Franco Fazzuoli was born in Italy in the city of Florence in 1942. From a long line of Tuscan epicureans and landowners, Franco inherited a love for food and entertaining. He nurtured his first known passion in the picturesque place of his youth. Like many chefs and restauranteurs, Franco's start in the restaurant world came as a job washing dishes. In his late teens, Franco left Florence to serve in the Italian Army as a paratrooper. He also cooked for his fellow officers, friends, and family during his leisure time. In 1966, Franco rejoined civilian life and co-founded a Trattoria in Florence. That restaurant was destroyed in a massive flood that affected the entire town. Even though his restaurant was destroyed, Franco stayed in Florence helping the "mud Angels" recover the art that was ruined by the flood.
At the age of 25, Franco left Italy for America to pursue his own adventure. In New York City, he worked as a dishwasher, busboy, and in the pantry. He also worked as a cook at night and a manager at the Carrano Bouitque during the day. Saving money for eight years, Franco founded his next restaurant: II Ponte Vechio which opened in 1975. It was a throwback to a neighborhood Italian restaurant like those of the forties and fifties. The food was inexpensive and reminiscent of his Tuscan roots. After six years, Franco grew out of this small, successful, authentic Italian restaurant. Next, Franco opened a second restaurant called Zinno in Greenwich Village. New York Magazine soon declared, "no matter what the kitchen does with pasta, it's splendid." But, Franco's third restaurant: Cent'Anni (meaning one hundred years) was the restaurant that brought the young chef national acclaim.
In 1987, franco once again uprooted himself. He moved from the streets of New York to the Arizona desert. Franco met a young chef at a barbecue whose name was Steven Martin. This was the start of a long and successful relationship. Steve had just returned from New York where he had been working at a restaurant named Peteluma. For the next three years, Franco and Steve both worked the line together at the new Franco's Trattoria in Scottsdale located at Hayden Rd. and Mountain View. As happened in New York, his great popularity outgrew this location. In 1995, he and Steve sold that restaurant and opened at a larger site nearby at Hayden Rd. and Via de Ventura. Every summer, Steve would go to Florence and stay with Franco's mother to learn her style of Tuscan food and living.
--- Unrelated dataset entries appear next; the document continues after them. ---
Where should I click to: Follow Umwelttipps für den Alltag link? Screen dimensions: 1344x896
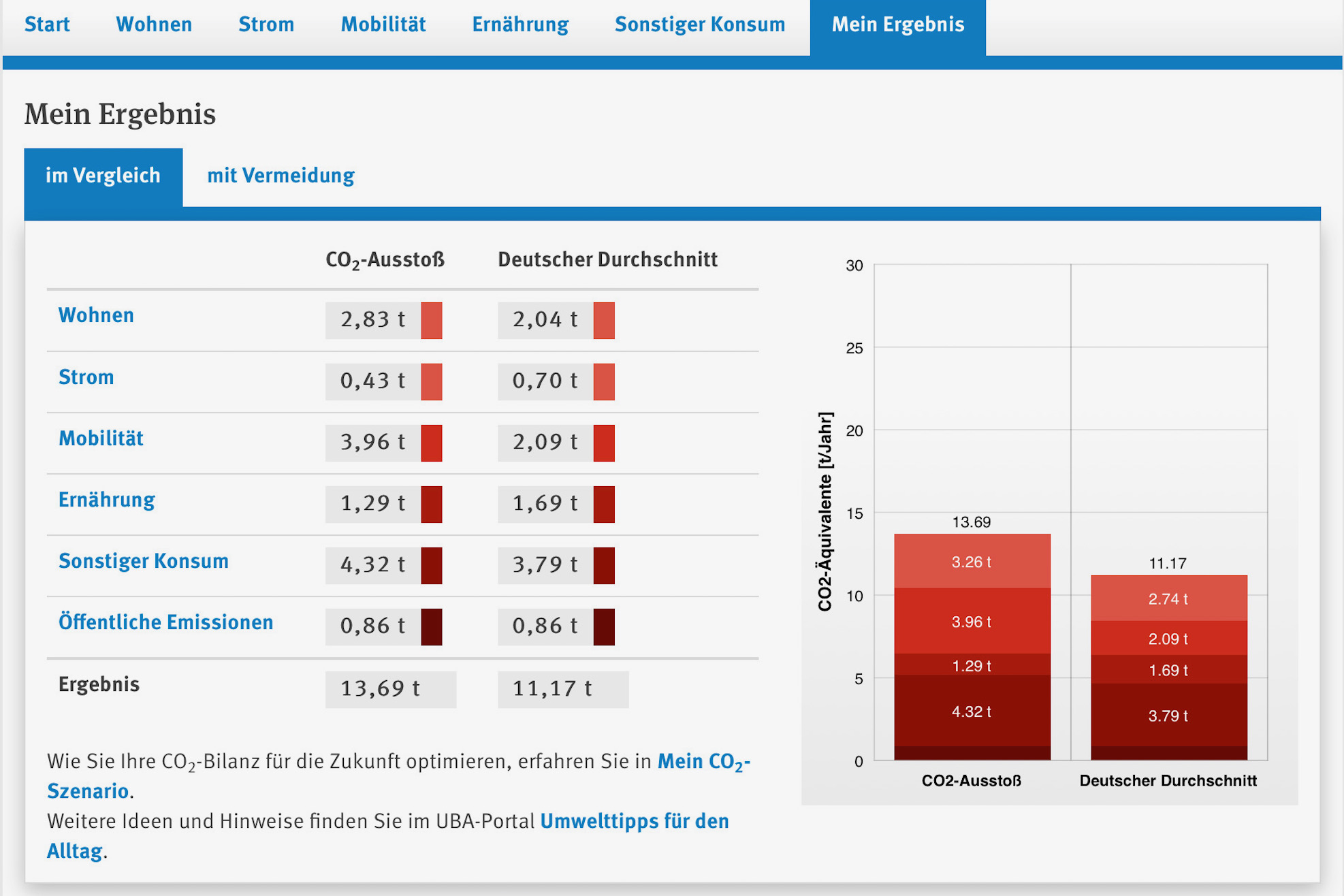(x=388, y=835)
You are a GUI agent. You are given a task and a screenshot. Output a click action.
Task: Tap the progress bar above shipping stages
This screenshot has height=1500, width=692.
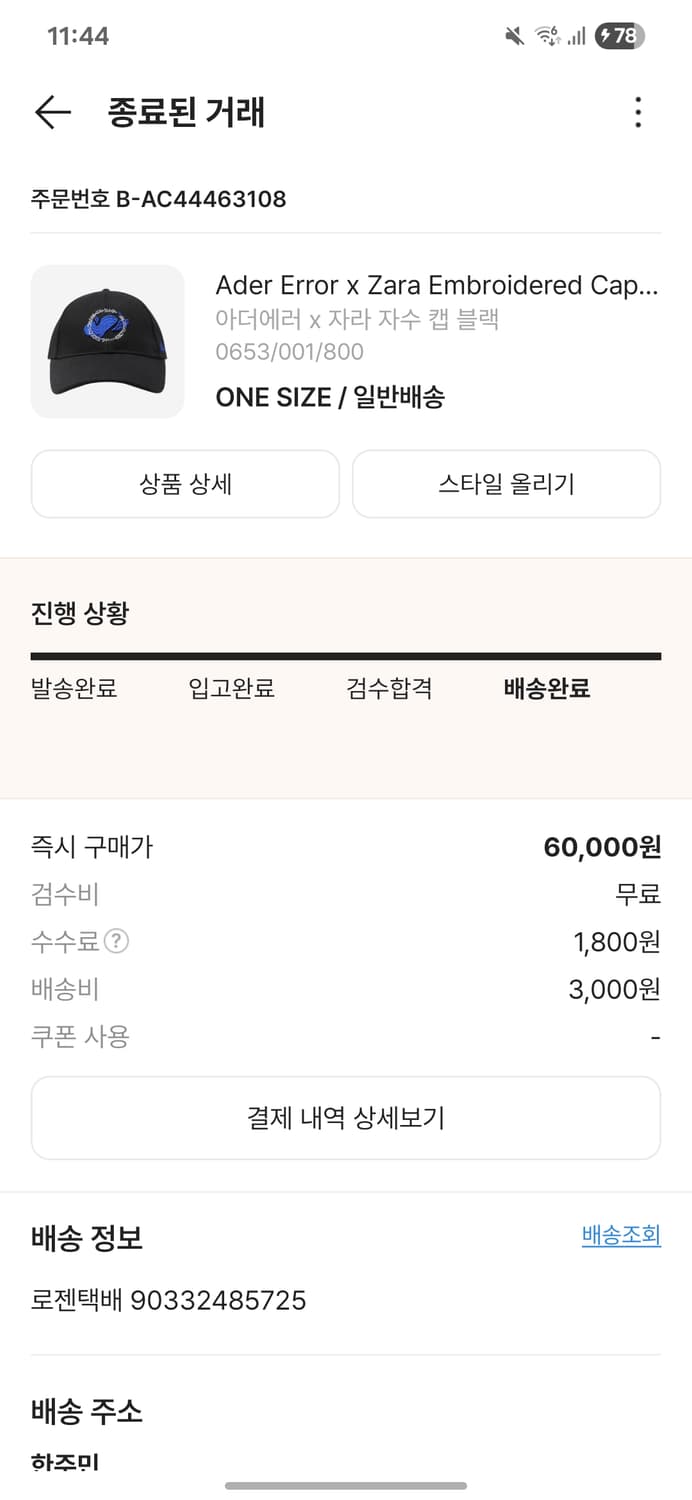point(346,655)
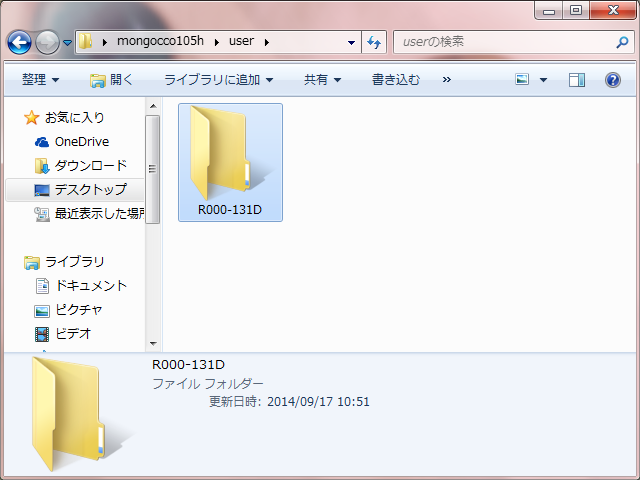The image size is (640, 480).
Task: Click the 書き込む button
Action: [395, 79]
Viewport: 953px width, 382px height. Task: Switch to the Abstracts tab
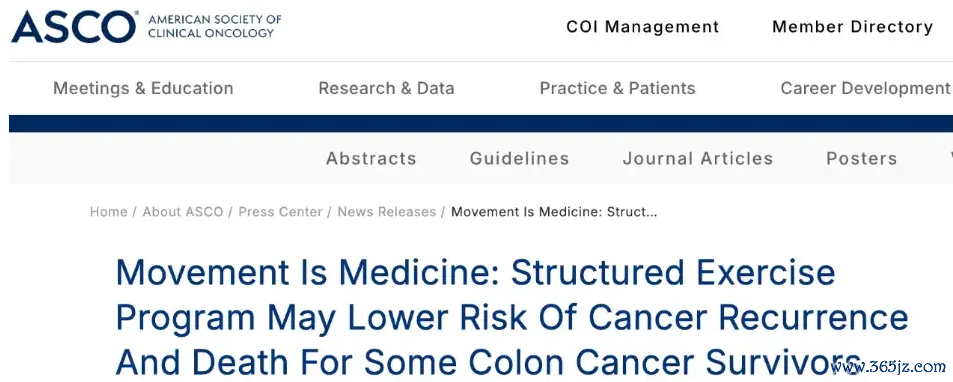coord(371,159)
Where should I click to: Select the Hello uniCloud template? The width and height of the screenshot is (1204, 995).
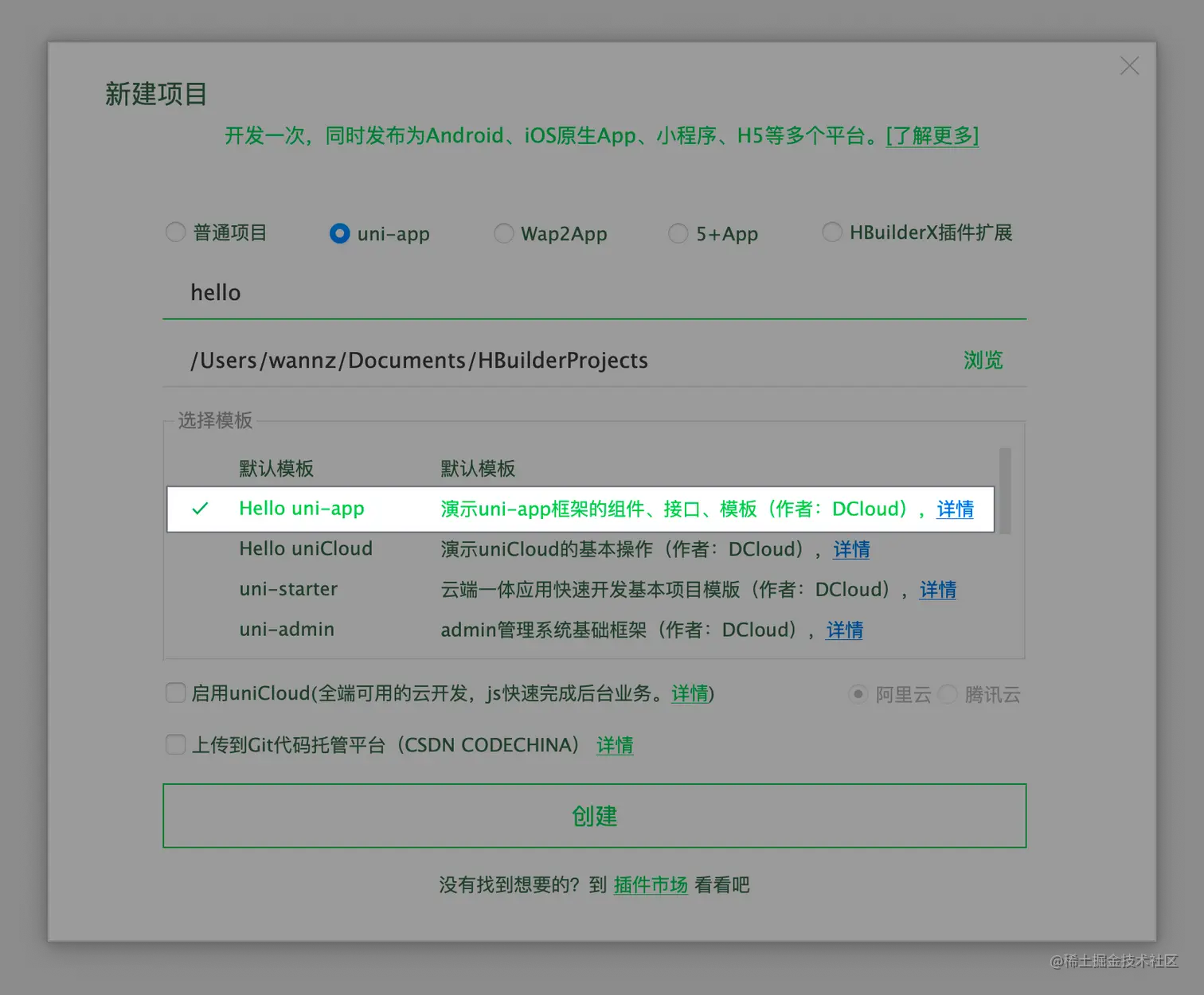[x=305, y=548]
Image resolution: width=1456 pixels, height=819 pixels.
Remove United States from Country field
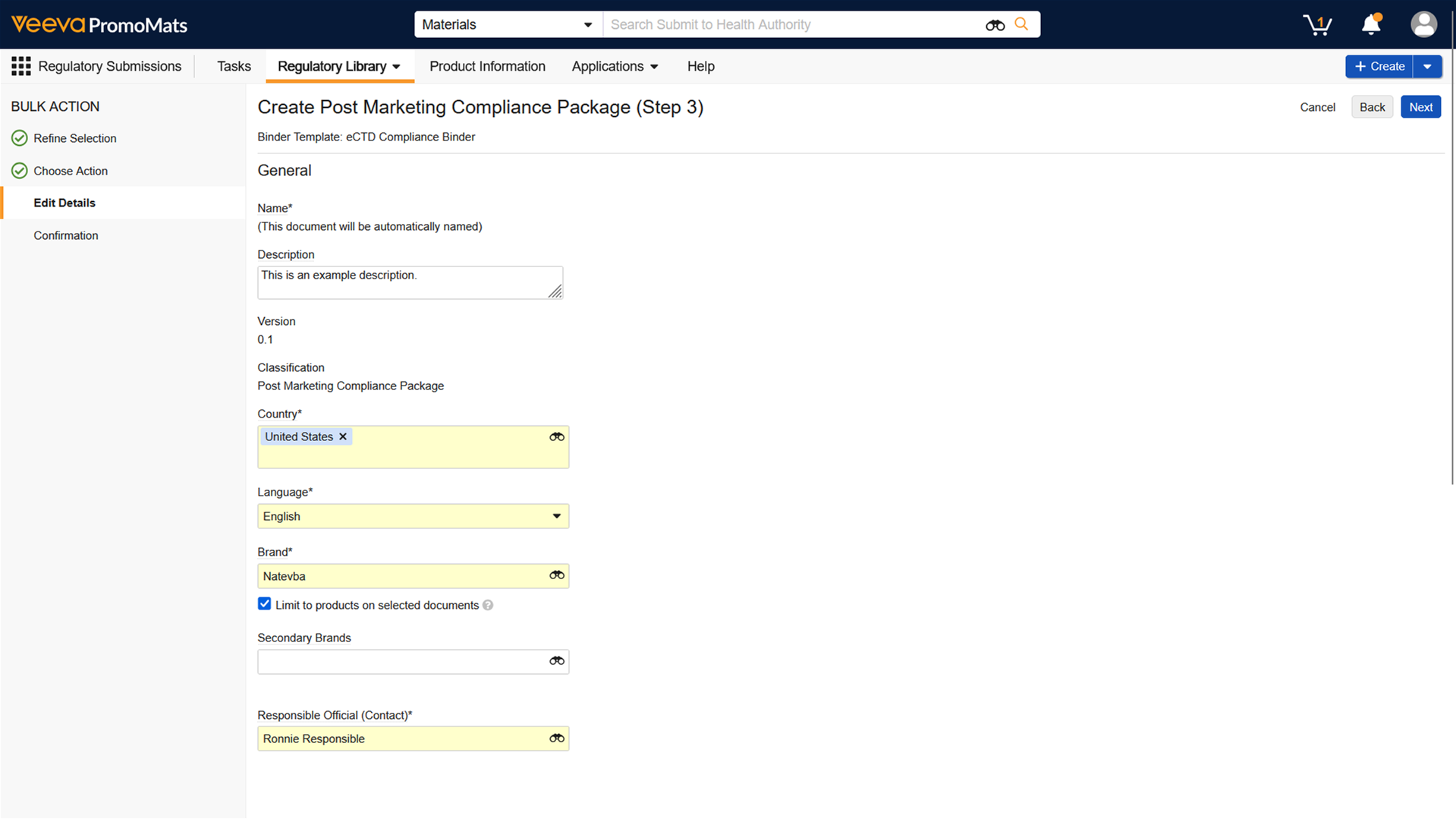point(343,437)
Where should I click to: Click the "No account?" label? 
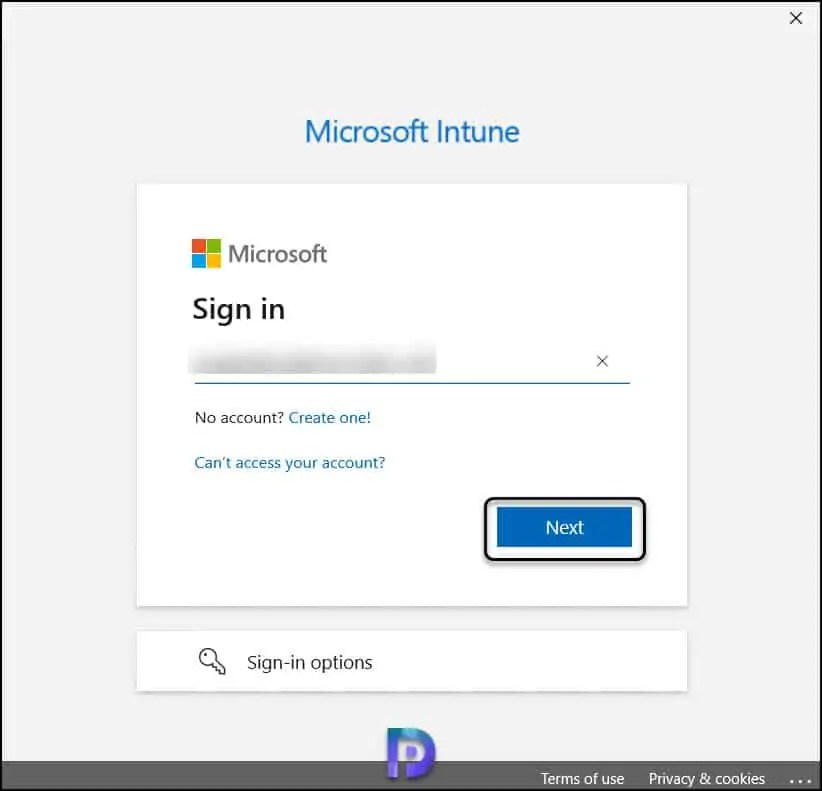(237, 417)
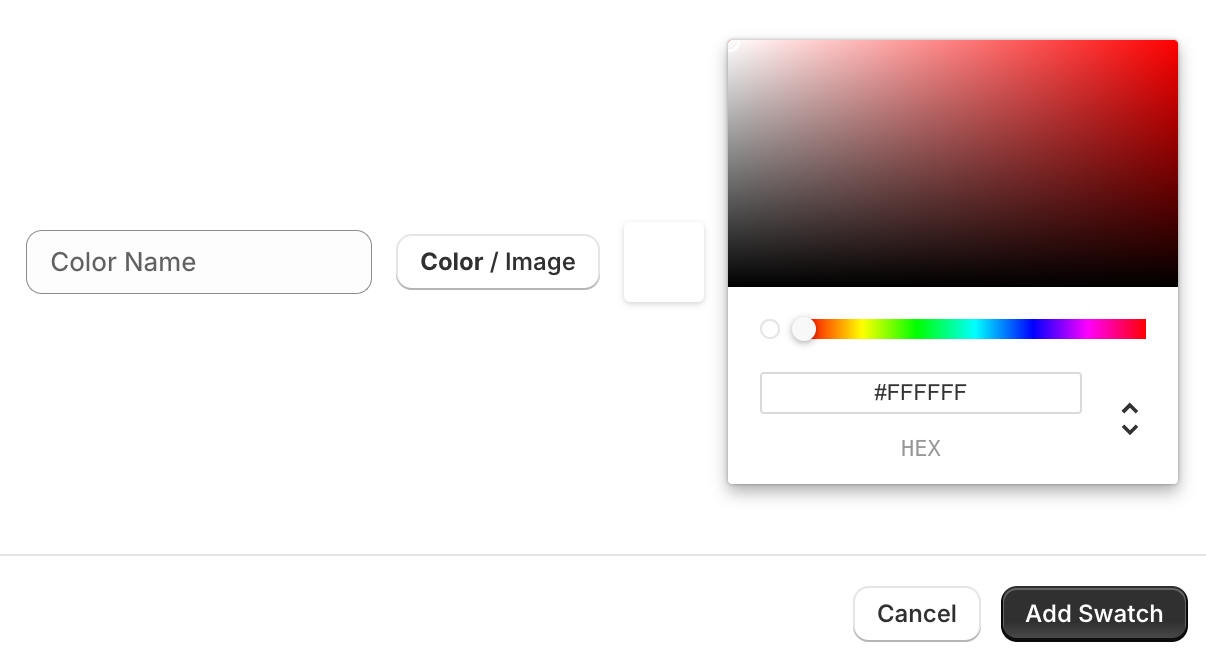1206x656 pixels.
Task: Click the HEX label under the value field
Action: [920, 448]
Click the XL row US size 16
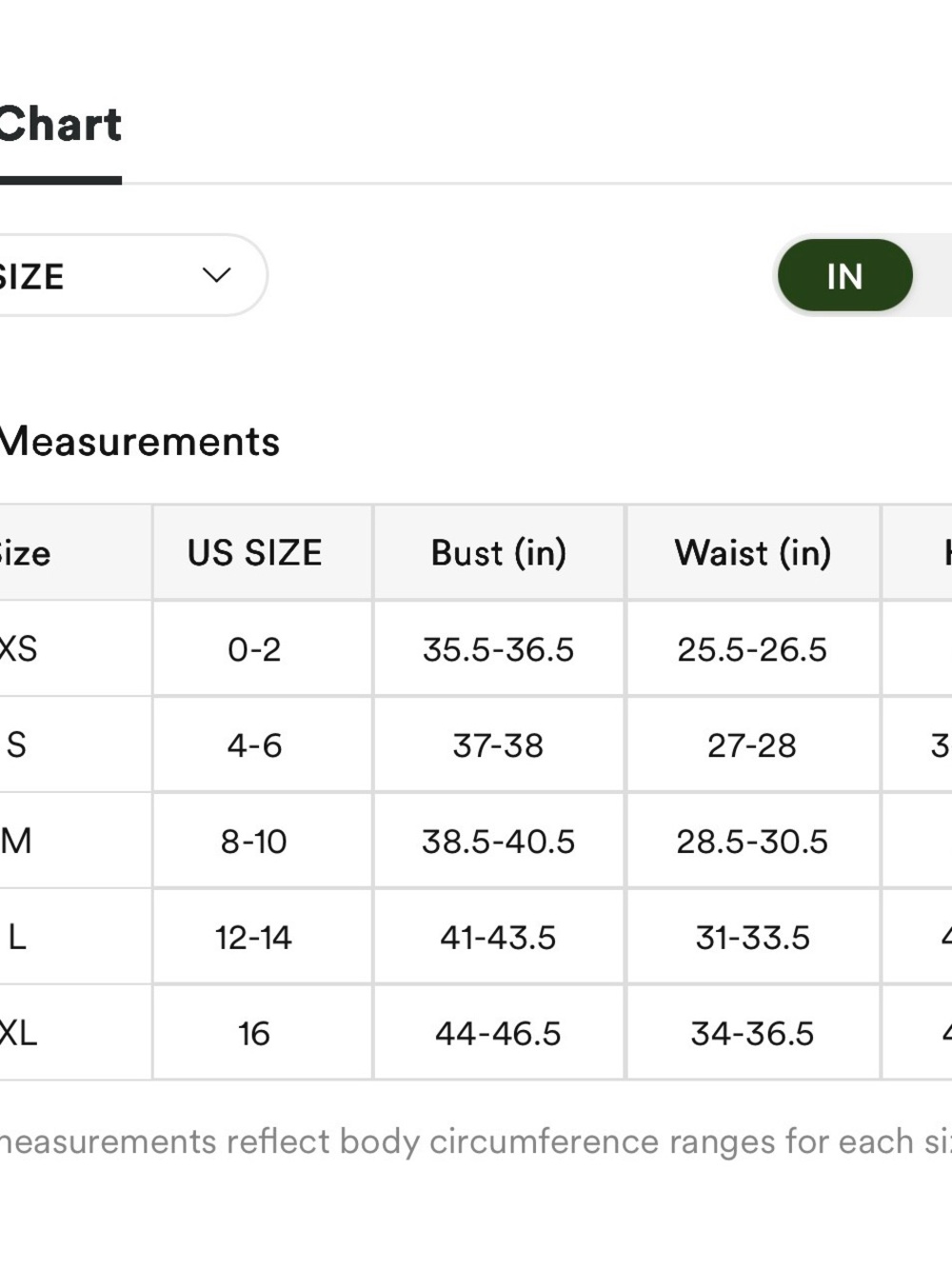 (254, 1034)
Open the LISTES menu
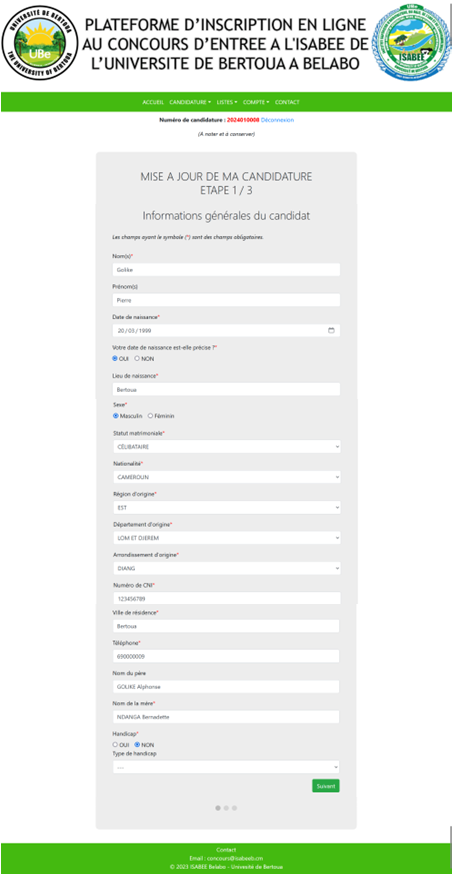The image size is (452, 875). pyautogui.click(x=227, y=102)
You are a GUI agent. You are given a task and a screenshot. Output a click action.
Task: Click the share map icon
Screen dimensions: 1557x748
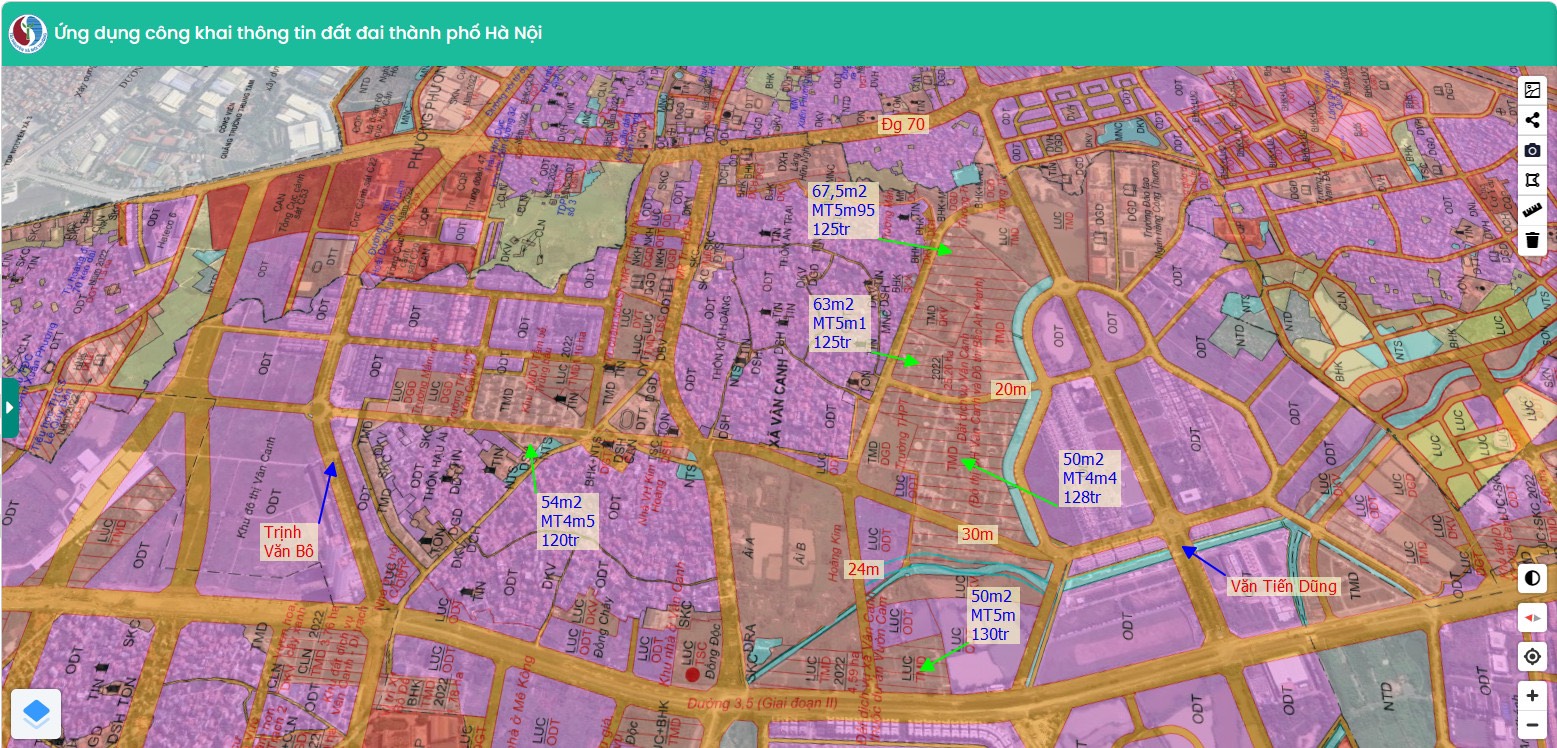click(1532, 120)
He also worked one summer at Trattori Dante in Florence, Italy.
In 1994, Franco caught the attention of a visiting food writer and a New York Time's story resulted with Franco's Trattoria being featured as the only Italian restaurant among Arizona's top restaurants. Franco's Trattoria was also listed in the Zagat Guide for the Southwest with a top tier rating and identified as one of the finest Italian restaurants in the West. February 2003 marked the next evolution for Franco Fazzuoli's cuisine: the opening of Franco's Italian Caffe' in the Camelback Esplanade. This restaurant sold in 2007.
Franco decided to go back to New York because both of his daughters were involved with ballet in the East. His daughter, Emma, was accepted to the School of American Ballet. SAB is the school for the New York City Ballet. Franco and his family relocated to Manhattan.
Franco and Steve joined one of Franco's former partners and took over a struggling restaurant in the West Vilage. Trattoria Toscana was born and was an instant success. Emma graduated from SAB, and Leela, Franco's other daughter, wanted to come home from Pittsburg. Soon, Franco's lovely wife, Caroline, and daughters returned to their home in Scottsdale, Arizona. Franco commuted from New York for the next year and a half. He finally decided to open Franco's Italian Caffe in Scottsdale Arizona.
Franco, backed by a distinguished group of local investors, wanted to open another restaurant in Scottsdale. Franco and Steve's love for Italian cuisine and Arizona have made this new opportunity a reality.